It’s a mutation. The Dalek race was genetically engineered. Every single emotion was removed except hate.
It’s the Daleks!
The Daleks have been a staple of Doctor Who since day one. (Or week six, if you like, making it oddly appropriate that it’s the sixth episode of the new series which features the Daleks). They’re iconic. They’re right up there with the TARDIS and Tom Baker’s scarf – in fact, they’re probably above them. No, they are above them. The Daleks have a history.
So bringing them back like this is kind of a big thing. (It’s a massive thing). Hell of a lot riding on this one, wasn’t there?
Robert Shearman wrote this one, and he did an absolutely fantastic job. It’s really, really amazing. And I’m not just saying that because he’s on tumblr!
One of my favourite bits about this story is how, at times, the Doctor is actually scarier than the Dalek. That’s amazing, and it comes from the brilliant writing and the equally wonderful acting. Quite early on, when the Doctor first encounters the Dalek, and he mocks it, sneers at it – that was unsettling in the extreme. It’s not only the actions of the Daleks, but the reaction they prompt from the Doctor that makes them so potent in this episode – and for me, this reaction carried a lot more weight than when the Doctor was simply scared. (Which says a lot, considering how scared he got!)
That of course feeds into the rather wonderful dichotomy between Doctor and Dalek here, where each act almost as mirrors of the other.

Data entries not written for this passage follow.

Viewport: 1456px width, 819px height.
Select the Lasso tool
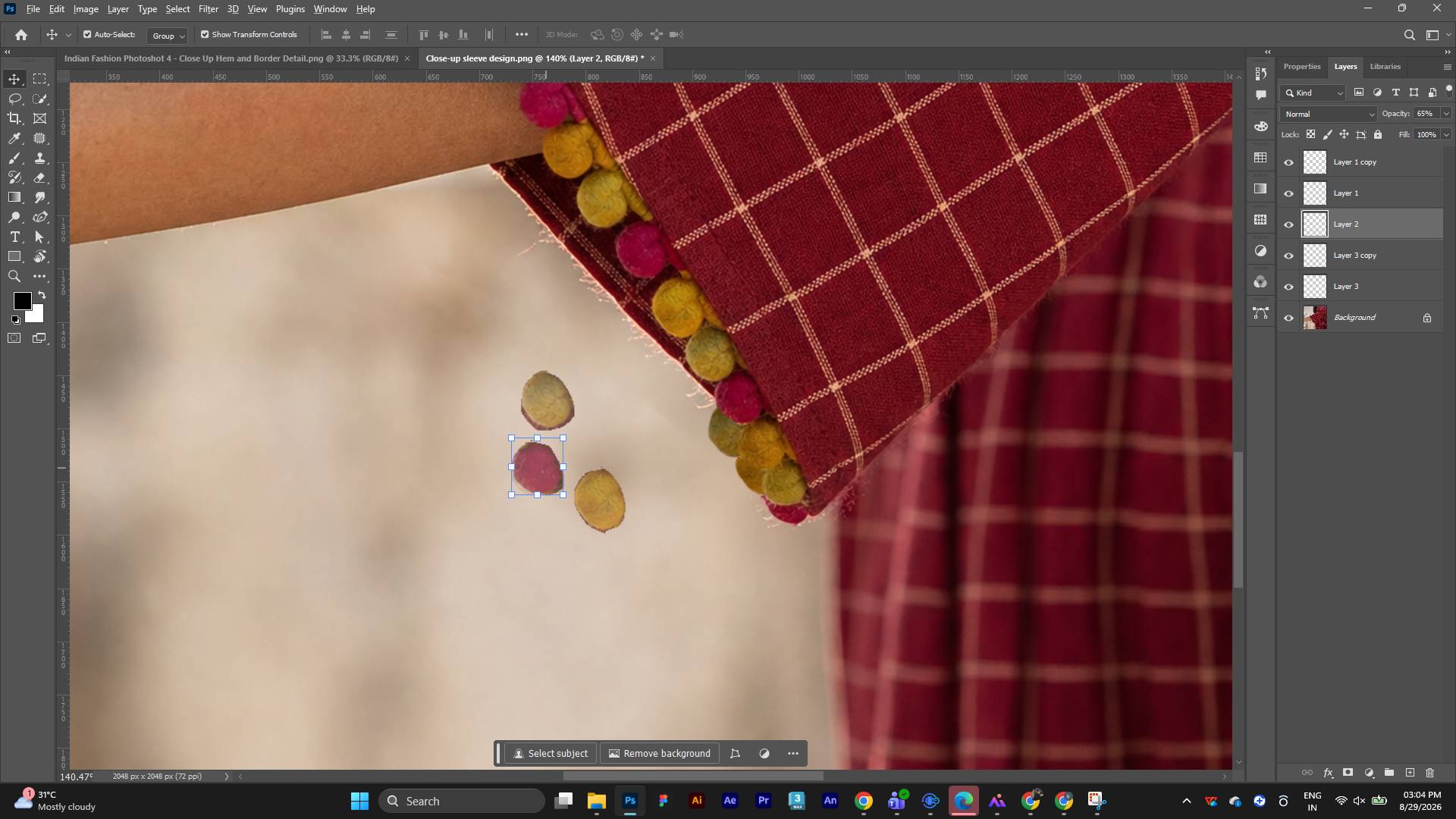(14, 99)
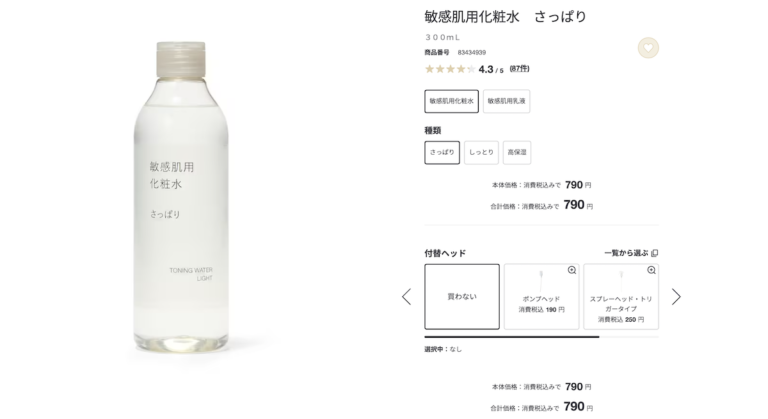This screenshot has height=419, width=768.
Task: Switch to 敏感肌用化粧水 product tab
Action: (x=452, y=101)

One of my favourite Dalek scenes in the entire episode is it’s first meeting with Rose, where it manipulates her… it’s something rather Doctor-esque, actually.
You’ve also got the “You would make a good Dalek” moment. Obviously, it’s a great scene, you don’t need me to say that – the fact it’s quoted almost constantly is evidence enough. But I’m going to say it anyway, because wow. It’s fantastically written, and brought to life astonishingly well. This episode is probably Christopher Eccleston’s finest hour as the Doctor. It’s just brilliant; it sets the relationship between the Doctor and the Daleks for years to come, and it establishes the Daleks as a real threat. The Doctor’s anger, grief, and fear are all so wonderfully realised that you can’t help fear the Daleks alongside him.

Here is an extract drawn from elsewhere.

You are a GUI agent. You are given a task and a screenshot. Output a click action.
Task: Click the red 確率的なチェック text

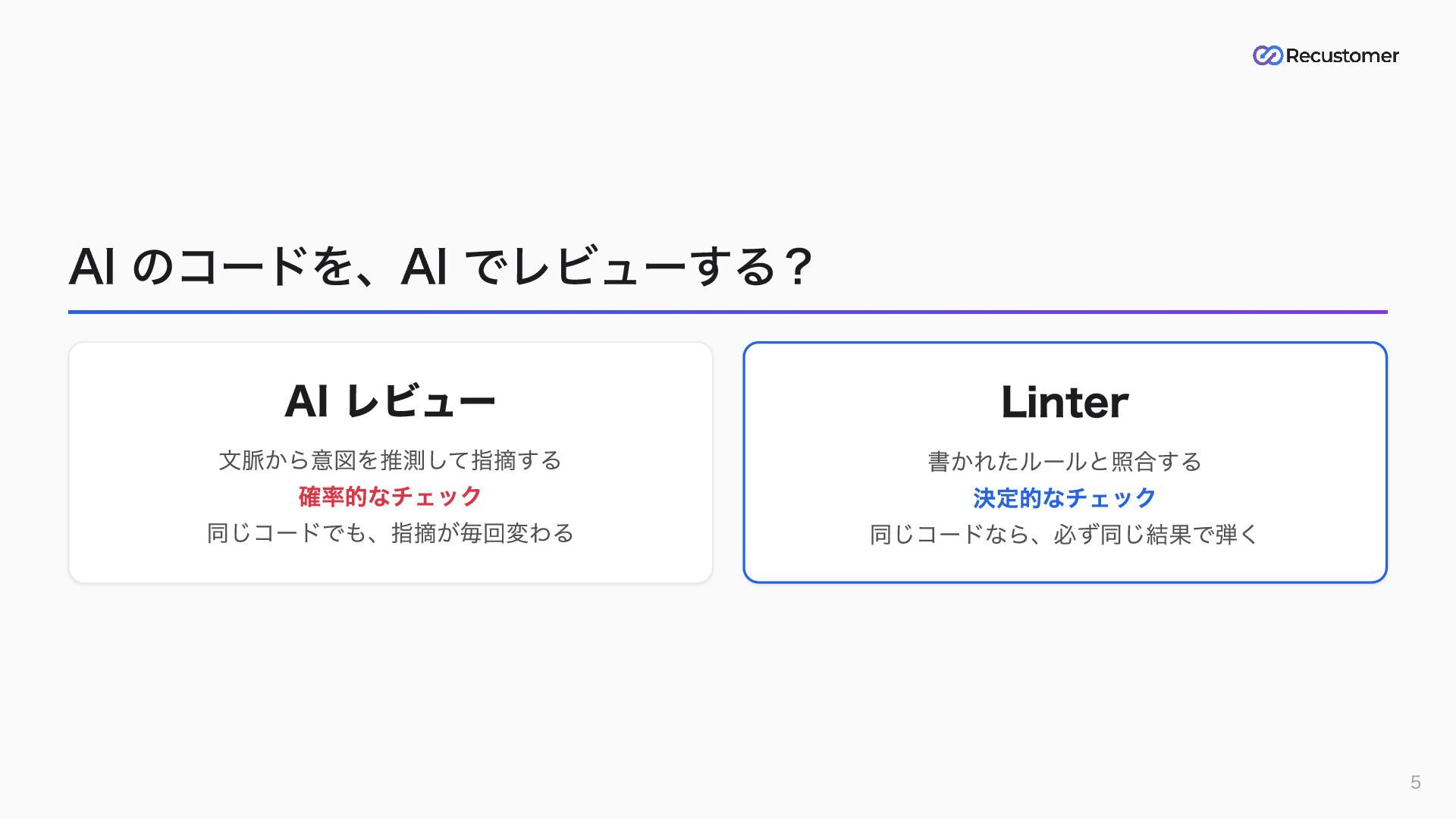[391, 497]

The Dalek itself provides a fair few reasons to be scared as well. Other than when we saw it’s manipulative side, which I will always hold up as one of the Scariest Dalek Moments Ever™, we see it completely lay waste to the entire museum (which, by the way, is a fantastic premise and setting. Loved the Cyberman moment as well). The one that stands out the most is the electrocution scene; the Dalek isn’t just cruel, it’s sadistic as well. That’s frightening.
(And Simmons with the sink plunge- sorry, extrapolator. I think that’s the name of it anyway, I’d have to check… I’ve just come back from writing a later part of this review, I just remembered another moment that I thought was great!)

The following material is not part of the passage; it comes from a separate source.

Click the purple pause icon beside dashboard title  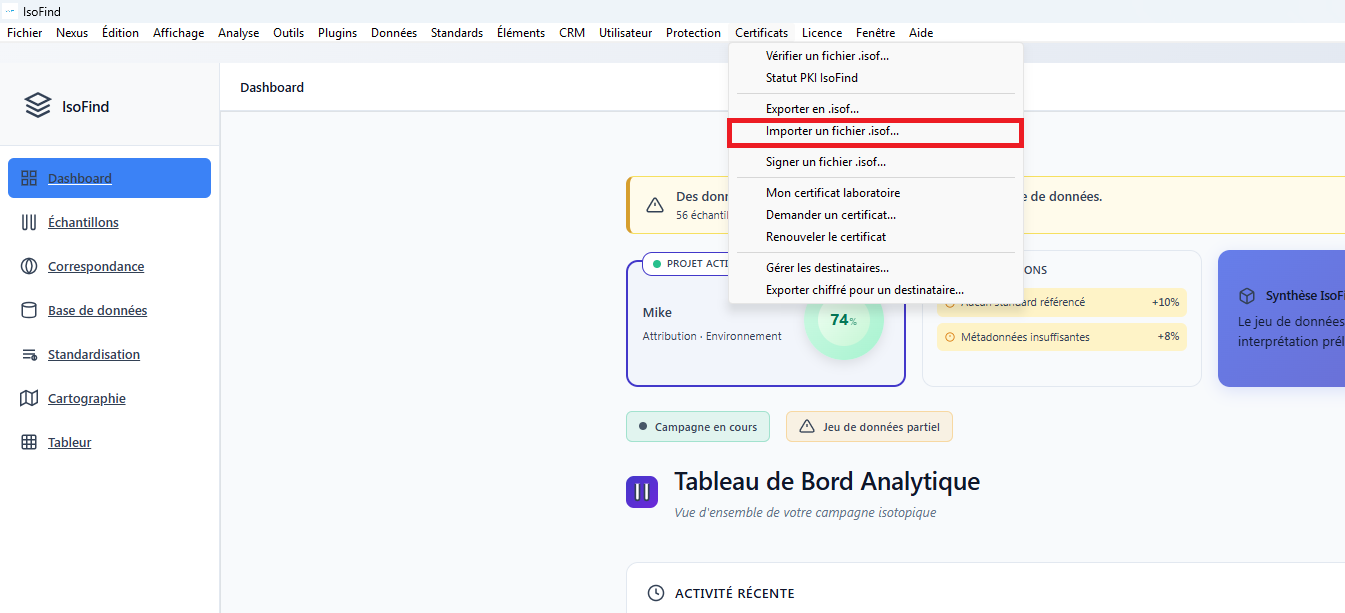tap(641, 491)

In another episode, the Dalek and the Doctor might overshadow the rest of the cast – and, to be fair, they almost do. But the strength of the other characters means that this is never quite the case. Van Statten and Goddard are both brilliant creations, and I loved them throughout – there’s some nice moments of humour from the pair of them. Adam too fares pretty well, but doesn’t leave as much of an impact as the other two.
Rose is again acting as our audience surrogate, and asks all the important questions – like, for example, “what the hell Doctor?”. She’s us in this equation, which is brilliant. There really wasn’t a better way to use her in this episode.
(Although, and this is totally unrelated, she’s quite bad at running, isn’t she? I mean I know she was on the phone at the time but come on, your life is in danger… sorry, rambling!)
The direction is fantastic as well – Joe Ahearne did a really great job with it all. I can absolutely understand why Christopher Eccleston sings his praises, the direction on this episode is wonderful.
So… 10/10, I think. That’s the first perfect episode of the season – woohoo!